Sunday, July 9, 2017

Tiny Take Away Journals


Today I brought a bag full of journals to share with the kids of Room 7 at Sun Valley School. Spirits are high. The kids in the class are two days away from being second graders.  

The plan today is to do a show and tell for Ms. Disser’s class about journals, not that this room full of beginning writers need any introduction to journals. Since the first month of the first grade these children have been creating their own their journals. They write about friends, pets, vacations, grandmas, sisters and brothers, sports, favorite games. The topics are wide, the spelling is invented and punctuation is sometimes puzzling.  The results of their efforts are often dazzling.

The point of their journals is writing practice.  It works. Their progress over the year is amazing.   Ms. Disser wants to encourage her kids to keep practicing their writing over the summer. The aim of my talk is to show the kids that journal writing is not something that you do just for school.  I want to share that keeping a journal is fun, and show that there are a lot of ways to do it.

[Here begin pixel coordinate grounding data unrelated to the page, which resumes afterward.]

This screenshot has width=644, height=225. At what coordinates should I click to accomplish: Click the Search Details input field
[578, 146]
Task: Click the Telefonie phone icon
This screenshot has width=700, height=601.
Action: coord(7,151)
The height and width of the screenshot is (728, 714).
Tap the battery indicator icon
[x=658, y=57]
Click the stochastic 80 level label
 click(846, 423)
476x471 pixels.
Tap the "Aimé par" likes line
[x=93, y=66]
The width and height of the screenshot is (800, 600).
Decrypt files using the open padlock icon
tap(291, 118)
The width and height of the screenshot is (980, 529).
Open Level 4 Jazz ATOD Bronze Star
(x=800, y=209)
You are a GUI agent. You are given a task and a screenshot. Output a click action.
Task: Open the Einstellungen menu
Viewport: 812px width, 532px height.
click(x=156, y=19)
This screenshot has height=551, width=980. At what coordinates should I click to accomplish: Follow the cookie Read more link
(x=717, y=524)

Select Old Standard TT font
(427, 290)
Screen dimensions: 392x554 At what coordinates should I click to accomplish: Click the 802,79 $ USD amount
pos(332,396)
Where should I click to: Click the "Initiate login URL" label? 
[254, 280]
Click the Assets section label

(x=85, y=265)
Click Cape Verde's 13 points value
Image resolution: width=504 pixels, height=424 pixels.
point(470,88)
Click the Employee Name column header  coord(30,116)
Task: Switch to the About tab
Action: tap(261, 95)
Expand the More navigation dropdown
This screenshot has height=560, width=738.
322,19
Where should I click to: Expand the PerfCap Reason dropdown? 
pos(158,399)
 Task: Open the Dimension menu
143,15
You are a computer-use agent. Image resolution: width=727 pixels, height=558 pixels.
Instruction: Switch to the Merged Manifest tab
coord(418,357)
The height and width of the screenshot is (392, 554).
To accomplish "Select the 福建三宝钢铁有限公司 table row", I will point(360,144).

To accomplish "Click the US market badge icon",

I am a long time journal keeper and collector myself.  Today I brought a handful of my collected favorites to share with the kids.   I tell them a journal can be all drawings aka. a sketchbook. Or it can be only photos, like my room sized fold out of snapshots. A travel journal can be only postcards. I showed  a tiny jewelry journal that I wore around my neck.  There was a dirt journal of colored soil samples collected on my travels. There were oohs and ahhs. Kids asked questions.   

I suggested to the class that they might run out of paper before they ran out of words or ideas.  Then I showed them how to make an instant blank book that had eight pages with a single sheet of paper and some fancy folding. I encouraged the kids to keep journal writing over the summer. I thought the talk was done. 

That's when Ms. Disser stepped up and said,  “Hey,  do you think we could make journals right now? I have scrap paper.”


“Right now?  UH…. OK? I guess..." I replied. 

  
I had considered making fold up books with the class, but doubted this origami stunt was even possible with twenty five first graders. In a flash the whole class dove into making tiny books using only one sheet of paper, folds and scissors.   After a mildly chaotic 15 minutes every kid had a tiny journal to take on his or her summer travels.  There was a lot of excitement and smiles. Even more exciting some of the kids had already started writing and drawing.